Позволять свершаться со-общительности сердец во всяком сообщении, позволить всему быть самим собой и в этом бесконечно превосходить самого себя, позволить уклонению свершаться неуклонно — вот, согласно заветам даосов, миссия человека и самое человеческое — хотя отнюдь не слишком человеческое — начало в нас. И хотя даосы толкуют о безусловной свободе человеческого духа, их заветы не имеют ничего общего с интеллектуальной вседозволенностью — столь же благодушной, сколь и зловещей. Свобода не может быть ущербной. Как ни зыбка, как ни неопределённа на первый взгляд позиция отцов даосской традиции, она предельно определенна именно в своей истине со-общительности. Но открыть эту истину — значит измениться самому. Недаром еще Гераклит сказал, что у каждого спящего свой мир, но лишь пробудившиеся от сна живут в одном общем мире.
О Чжуан-Цзы и его времени
Нет сомнения, что Чжуан-Цзы (его личное имя было Чжуан Чжоу) — реальное историческое лицо. Но сведения об этом человеке крайне скудны и не вполне достоверны. Краткую и единственную в древнекитайской литературе биографическую справку о Чжуан-Цзы поместил в своих «Исторических записках» знаменитый историк древнего Китая Сыма Цянь. По сведениям Сыма Цяня, Чжуан-Цзы жил во второй половине IV в. до н.э. и умер в начале следующего столетия. В то время, которое традиционно именуется эпохой Борющихся царств (Чжаньго), на территории древнего Китая существовало несколько самостоятельных государств. Чжуан-Цзы был родом из небольшого царства Сун, располагавшегося в южной части равнины Хуанхэ, почти в самом центре тогдашней китайской ойкумены. Если верить Сыма Цяню, в молодости Чжуан-Цзы был смотрителем плантаций лаковых деревьев, а на склоне лет, не желая более отягощать себя государевой службой, ушёл в отставку и стал вести жизнь свободного философа. Даже среди учёнейших мужей своего времени он выделялся, по слову Сыма Цяня, широтой познаний. К этому можно добавить, что древние летописи действительно упоминают о существовании в царстве Сун знатного рода Чжуан. Последний ещё на рубеже VII-VI вв. до н.э., после неудачной попытки дворцового переворота, навсегда сошёл с политической сцены. По обычаям той эпохи, наш философ считался отпрыском этого рода.
Все прочие известия о даосском философе (в том числе и приводимые Сыма Цянем) относятся уже к его литературному образу, каким он складывается из текста приписываемого ему трактата. Конечно, этот образ по-литературному символичен. Но ничего «литературного», нарочито глубокомысленного в нём нет. Чжуан-Цзы неизменно предстаёт простым, скромным, начисто лишённым тщеславия человеком. Он живёт в бедности и даже «плетёт сандалии», но не чувствует себя стеснённым и со смехом отказывается от предложения стать советником правителя. Он беседует с учениками, друзьями, а то и с черепом, лежащим в придорожной канаве, удит рыбу, смеётся, рассказывает о своих снах, любуется рыбами, резвящимися в воде, — короче говоря, живёт весело и бесхитростно. Ни тени высокомерия, учёного чванства, холода души. Чжуан-Цзы живёт в своё удовольствие и утверждает, что мир его радует. Он весел даже тогда, когда хоронит жену и умирает сам. Но улыбка Чжуан-Цзы сообщает о чём-то бесконечно большем, чем весёлый нрав или сатирический талант. В том-то и дело, что даос находит подтверждение своему величию в самоумалении, он прозревает в себе беспредельное благодаря «знанию предела в себе». Даосский мудрец ищет покоя и одиночества, но он вмещает в себя весь мир и кажется странным лишь тем, кто отворачивается от жизненной непосредственности в самих себе.

- - -

> **Задания**
a: Объясните в одном-двух предложениях, почему, согласно тексту о Чжуан-Цзы, философ на склоне лет ушёл в отставку.
b: Напишите продолжение текста о Чжуан-Цзы, начиная сразу после его последнего предложения.

> **Исходные данные**
- - -

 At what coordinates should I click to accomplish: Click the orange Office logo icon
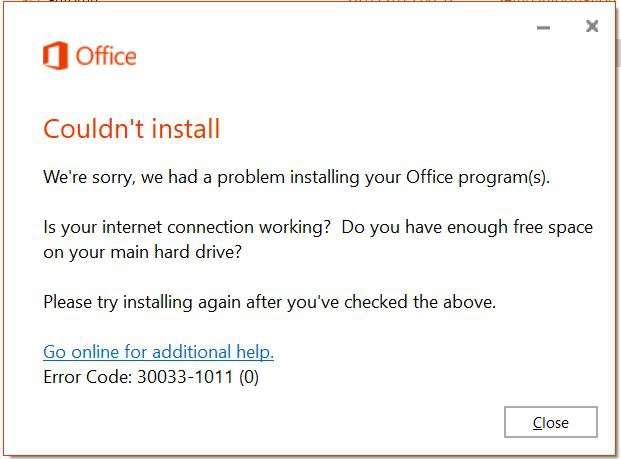55,55
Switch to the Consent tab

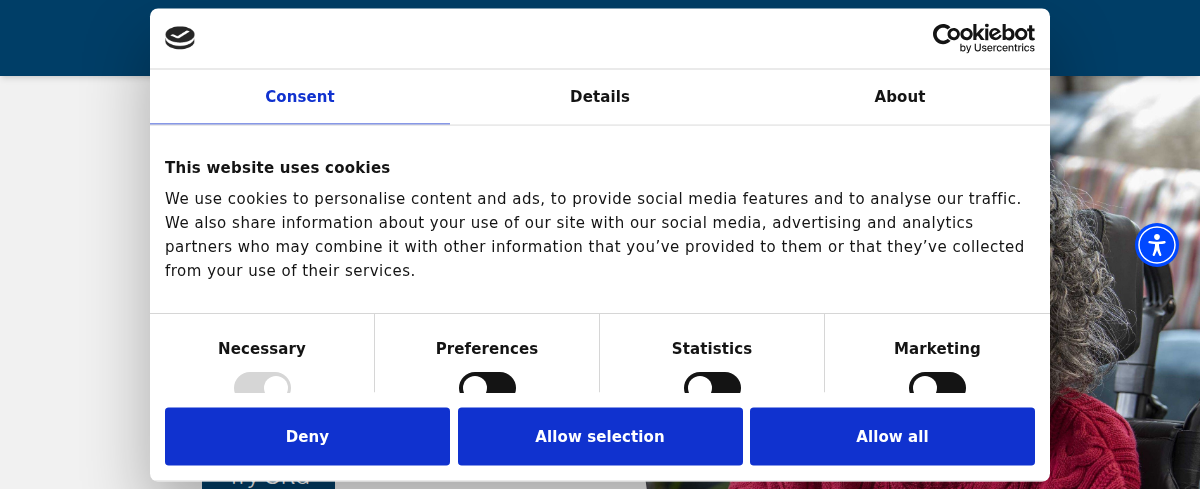300,97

- - -

> **Ответы по порядку**
a: По сведениям Сыма Цяня, на склоне лет Чжуан-Цзы не желал больше отягощать себя государевой службой. Поэтому он ушёл в отставку и стал вести жизнь свободного философа.

b:
Исторически время жизни Чжуан-Цзы совпало с периодом радикального переустройства древнего китайского общества. Никогда бег китайской истории не был столь стремительным и напряжённым, как в эпоху Чжаньго — эпоху вызревания китайской империи со всеми её институтами, ценностями, интеллектуальной традицией, которой предстояло просуществовать более двух тысяч лет. В жизненности императорского Китая причина жизненности идейного наследия эпохи Чжаньго, как бы ни был отличен её политический и духовный климат от условий существования в позднейшей империи.
В политическом отношении то было время, как уже говорилось, раздоров и ожесточённой борьбы между отдельными царствами. Одни из них боролись за верховенство, другие — просто за выживание, но все следовали одному безжалостному правилу: «Горе побеждённым!» Отсутствовала политическая стабильность и внутри царств: интриги, вероломные убийства, узурпации престола стали повседневной реальностью дворцового быта. То был поистине железный век: век железного оружия и железной воли к власти.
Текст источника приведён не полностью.